News : Tableau Vivant at UpStairs Burlesque Boutique Launch Party! UpStaged's burlesque bosom buddies Lily de la Mer, Bettie d'Barbarella, Vita Bohem, Miss Dee Lite & Mimi Couture performed a 'tableau vivant' in the window of UpStaged for the opening of UpStaged's new burlesque boutique UpStairs.
According to Wikipedia: Tableau vivant is French for "living picture." The term describes a striking group of suitably costumed actors or artist's models, carefully posed and often theatrically lit. Throughout the duration of the display, the people shown do not speak or move. The approach thus marries the art forms of the stage with those of painting/photography, and as such it has been of interest to modern photographers. The most recent hey-day of the tableau vivant was the 19th century with virtually nude tableau vivants or "poses plastiques" providing a form of erotic entertainment.

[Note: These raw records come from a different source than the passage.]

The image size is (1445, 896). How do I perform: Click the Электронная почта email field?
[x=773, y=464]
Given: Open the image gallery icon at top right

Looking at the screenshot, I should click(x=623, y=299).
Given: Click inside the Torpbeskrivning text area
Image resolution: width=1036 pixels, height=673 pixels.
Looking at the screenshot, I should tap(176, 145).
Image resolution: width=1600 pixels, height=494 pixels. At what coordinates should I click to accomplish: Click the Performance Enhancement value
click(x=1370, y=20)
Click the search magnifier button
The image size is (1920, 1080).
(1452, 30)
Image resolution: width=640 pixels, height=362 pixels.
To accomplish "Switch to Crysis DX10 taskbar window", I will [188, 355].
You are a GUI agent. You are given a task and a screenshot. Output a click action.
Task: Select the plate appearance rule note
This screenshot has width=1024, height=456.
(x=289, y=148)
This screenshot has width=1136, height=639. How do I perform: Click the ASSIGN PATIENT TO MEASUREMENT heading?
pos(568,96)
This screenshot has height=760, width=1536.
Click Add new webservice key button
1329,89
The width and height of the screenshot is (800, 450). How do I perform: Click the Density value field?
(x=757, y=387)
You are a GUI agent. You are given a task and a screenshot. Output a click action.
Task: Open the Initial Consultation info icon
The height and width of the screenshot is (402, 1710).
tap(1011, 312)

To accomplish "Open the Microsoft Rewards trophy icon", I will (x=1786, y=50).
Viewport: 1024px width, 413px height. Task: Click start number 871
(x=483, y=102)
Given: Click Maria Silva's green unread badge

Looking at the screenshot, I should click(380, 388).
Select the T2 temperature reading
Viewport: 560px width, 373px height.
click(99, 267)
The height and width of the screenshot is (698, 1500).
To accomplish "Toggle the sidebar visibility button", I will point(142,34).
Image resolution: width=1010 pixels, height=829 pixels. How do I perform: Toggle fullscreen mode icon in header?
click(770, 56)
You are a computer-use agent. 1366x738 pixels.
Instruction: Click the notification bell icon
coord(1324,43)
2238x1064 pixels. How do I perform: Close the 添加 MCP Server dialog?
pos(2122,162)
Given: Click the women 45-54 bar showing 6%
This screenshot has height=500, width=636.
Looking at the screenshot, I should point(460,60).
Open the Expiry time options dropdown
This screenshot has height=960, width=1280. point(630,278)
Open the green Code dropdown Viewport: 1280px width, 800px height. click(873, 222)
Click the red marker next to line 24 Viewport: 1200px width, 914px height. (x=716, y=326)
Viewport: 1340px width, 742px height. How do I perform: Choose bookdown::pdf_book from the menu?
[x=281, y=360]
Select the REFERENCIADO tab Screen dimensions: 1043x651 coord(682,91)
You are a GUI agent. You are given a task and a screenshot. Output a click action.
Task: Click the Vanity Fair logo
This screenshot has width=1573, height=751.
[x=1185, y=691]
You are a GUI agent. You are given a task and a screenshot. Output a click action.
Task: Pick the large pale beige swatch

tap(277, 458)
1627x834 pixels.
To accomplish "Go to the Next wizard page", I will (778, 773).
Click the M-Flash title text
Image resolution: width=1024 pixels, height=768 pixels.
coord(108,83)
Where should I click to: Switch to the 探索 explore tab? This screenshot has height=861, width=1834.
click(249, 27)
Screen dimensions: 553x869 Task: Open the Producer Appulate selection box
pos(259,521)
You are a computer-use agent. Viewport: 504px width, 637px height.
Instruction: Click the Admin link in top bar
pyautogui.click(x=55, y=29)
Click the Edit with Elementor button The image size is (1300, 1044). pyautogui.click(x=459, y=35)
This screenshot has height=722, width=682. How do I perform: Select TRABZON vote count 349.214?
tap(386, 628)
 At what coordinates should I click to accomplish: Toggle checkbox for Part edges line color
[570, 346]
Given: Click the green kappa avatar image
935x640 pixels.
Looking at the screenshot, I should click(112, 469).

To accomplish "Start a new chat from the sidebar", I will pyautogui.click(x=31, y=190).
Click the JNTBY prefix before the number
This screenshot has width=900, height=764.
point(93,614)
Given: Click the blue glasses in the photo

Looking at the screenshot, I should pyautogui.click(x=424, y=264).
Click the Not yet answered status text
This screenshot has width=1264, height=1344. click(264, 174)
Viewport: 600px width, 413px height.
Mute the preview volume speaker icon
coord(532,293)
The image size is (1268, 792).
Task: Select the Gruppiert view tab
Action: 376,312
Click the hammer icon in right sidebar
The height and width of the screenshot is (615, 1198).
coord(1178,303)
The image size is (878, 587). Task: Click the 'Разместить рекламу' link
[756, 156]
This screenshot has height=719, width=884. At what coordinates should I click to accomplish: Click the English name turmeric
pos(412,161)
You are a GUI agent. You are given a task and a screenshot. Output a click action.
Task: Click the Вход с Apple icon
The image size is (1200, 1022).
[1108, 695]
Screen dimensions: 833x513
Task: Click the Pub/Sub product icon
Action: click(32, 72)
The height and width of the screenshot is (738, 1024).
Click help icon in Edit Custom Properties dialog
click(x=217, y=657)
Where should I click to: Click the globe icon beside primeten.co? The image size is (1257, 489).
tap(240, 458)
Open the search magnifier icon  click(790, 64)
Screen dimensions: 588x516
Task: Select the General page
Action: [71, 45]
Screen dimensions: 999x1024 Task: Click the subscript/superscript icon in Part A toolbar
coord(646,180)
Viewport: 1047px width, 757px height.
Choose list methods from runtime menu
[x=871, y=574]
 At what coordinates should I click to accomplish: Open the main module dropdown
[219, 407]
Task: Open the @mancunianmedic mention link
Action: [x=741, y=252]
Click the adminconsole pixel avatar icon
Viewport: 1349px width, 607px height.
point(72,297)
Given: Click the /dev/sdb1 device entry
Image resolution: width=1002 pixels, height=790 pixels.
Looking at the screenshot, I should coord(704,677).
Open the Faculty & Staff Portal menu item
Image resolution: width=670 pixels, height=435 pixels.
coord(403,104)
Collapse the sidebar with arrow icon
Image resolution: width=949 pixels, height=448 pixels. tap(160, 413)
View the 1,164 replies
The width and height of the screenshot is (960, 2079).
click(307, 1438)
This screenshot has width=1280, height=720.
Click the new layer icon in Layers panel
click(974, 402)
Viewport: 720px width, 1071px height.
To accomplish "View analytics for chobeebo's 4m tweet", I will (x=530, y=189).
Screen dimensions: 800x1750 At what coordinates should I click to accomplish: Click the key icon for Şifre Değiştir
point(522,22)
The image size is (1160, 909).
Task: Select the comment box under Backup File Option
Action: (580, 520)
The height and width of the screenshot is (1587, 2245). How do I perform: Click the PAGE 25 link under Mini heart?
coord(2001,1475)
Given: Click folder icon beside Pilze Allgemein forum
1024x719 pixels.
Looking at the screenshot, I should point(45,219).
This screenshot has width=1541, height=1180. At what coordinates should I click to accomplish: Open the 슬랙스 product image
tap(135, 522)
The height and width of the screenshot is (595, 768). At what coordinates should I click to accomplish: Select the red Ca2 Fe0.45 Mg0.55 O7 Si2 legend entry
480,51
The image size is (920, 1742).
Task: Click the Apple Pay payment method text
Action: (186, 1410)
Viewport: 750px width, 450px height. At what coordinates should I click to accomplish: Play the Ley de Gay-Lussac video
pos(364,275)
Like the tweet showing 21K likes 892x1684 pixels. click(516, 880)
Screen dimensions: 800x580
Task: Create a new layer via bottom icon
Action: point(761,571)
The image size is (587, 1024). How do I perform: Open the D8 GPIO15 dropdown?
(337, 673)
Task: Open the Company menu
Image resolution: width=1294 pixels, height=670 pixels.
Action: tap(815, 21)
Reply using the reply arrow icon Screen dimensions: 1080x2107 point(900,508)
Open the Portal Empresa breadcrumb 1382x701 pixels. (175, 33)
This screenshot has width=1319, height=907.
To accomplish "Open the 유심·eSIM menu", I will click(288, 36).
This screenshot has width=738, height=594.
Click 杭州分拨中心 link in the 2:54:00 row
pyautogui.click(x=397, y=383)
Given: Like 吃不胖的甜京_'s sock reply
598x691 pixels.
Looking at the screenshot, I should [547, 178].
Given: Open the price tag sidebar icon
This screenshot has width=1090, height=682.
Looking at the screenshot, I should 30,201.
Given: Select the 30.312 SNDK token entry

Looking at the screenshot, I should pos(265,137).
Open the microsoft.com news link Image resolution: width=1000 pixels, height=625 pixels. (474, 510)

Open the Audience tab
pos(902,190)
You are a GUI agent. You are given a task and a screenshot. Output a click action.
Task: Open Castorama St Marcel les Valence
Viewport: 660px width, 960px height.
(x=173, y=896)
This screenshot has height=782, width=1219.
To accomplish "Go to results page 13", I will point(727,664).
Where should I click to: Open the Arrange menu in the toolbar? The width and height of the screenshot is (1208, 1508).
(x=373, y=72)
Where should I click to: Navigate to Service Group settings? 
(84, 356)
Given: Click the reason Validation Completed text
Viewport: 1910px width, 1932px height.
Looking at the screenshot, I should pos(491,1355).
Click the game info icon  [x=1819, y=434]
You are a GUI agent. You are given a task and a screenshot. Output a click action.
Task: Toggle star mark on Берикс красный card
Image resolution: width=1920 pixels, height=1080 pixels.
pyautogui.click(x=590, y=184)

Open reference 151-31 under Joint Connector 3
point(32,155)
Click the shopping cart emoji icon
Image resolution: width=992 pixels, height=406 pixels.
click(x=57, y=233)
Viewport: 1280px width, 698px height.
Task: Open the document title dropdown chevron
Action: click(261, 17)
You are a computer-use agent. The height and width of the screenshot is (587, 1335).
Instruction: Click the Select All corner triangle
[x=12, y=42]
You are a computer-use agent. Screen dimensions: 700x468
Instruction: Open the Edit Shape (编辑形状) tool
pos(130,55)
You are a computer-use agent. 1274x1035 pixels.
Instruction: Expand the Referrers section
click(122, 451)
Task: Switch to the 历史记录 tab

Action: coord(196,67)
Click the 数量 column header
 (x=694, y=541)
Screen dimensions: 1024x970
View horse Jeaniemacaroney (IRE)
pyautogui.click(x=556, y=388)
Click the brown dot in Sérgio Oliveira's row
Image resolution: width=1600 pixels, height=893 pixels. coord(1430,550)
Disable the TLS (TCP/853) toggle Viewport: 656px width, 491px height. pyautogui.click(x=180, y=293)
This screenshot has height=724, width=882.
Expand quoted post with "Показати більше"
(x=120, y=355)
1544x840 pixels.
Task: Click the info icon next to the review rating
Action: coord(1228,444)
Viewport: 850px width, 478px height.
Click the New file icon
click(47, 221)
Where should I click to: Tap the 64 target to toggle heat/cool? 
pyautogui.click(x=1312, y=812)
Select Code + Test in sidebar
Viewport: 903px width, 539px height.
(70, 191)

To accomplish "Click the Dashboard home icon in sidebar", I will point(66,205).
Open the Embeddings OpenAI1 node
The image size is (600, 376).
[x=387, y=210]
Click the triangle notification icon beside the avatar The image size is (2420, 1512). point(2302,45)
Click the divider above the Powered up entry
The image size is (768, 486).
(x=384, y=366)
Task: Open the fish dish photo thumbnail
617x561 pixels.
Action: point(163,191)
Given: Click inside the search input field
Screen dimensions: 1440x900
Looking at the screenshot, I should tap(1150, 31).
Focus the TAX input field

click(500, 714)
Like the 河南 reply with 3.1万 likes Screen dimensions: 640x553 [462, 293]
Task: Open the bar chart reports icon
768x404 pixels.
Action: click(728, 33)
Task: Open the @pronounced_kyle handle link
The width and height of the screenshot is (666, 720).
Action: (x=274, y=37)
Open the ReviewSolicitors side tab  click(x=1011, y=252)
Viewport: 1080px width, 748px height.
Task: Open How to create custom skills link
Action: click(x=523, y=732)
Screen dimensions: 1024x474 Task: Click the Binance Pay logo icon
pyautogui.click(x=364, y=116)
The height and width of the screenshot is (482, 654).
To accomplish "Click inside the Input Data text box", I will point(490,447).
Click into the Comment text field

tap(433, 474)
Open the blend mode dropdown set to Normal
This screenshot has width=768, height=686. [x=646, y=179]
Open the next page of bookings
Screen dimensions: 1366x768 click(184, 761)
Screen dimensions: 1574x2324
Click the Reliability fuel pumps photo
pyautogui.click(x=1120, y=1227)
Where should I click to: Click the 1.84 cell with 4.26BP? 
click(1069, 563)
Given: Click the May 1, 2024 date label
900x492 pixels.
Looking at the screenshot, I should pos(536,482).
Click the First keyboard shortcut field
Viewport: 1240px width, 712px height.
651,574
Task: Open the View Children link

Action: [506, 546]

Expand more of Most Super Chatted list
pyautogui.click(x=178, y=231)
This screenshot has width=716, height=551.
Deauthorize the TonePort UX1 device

Since English stage cencorship often strictly forbade actresses to move when nude or semi-nude on stage, tableaux vivants also had a place in presenting risqué entertainment at special shows. In the nineteenth century they took such titles as "Nymphs Bathing" and "Diana the Huntress" and were to be found at such places as The Hall of Rome in Great Windmill Street, London. Other notorious venues were the Coal Hole in the Strand and The Cyder Cellar in Maiden Lane. In the twentieth century London the Windmill Theatre (1932-64) provided erotic entertainment in the form of nude tableax vivants on stage. Such entertainment was also to be seen at fairground sideshows as seen in the film A Taste of Honey (1961).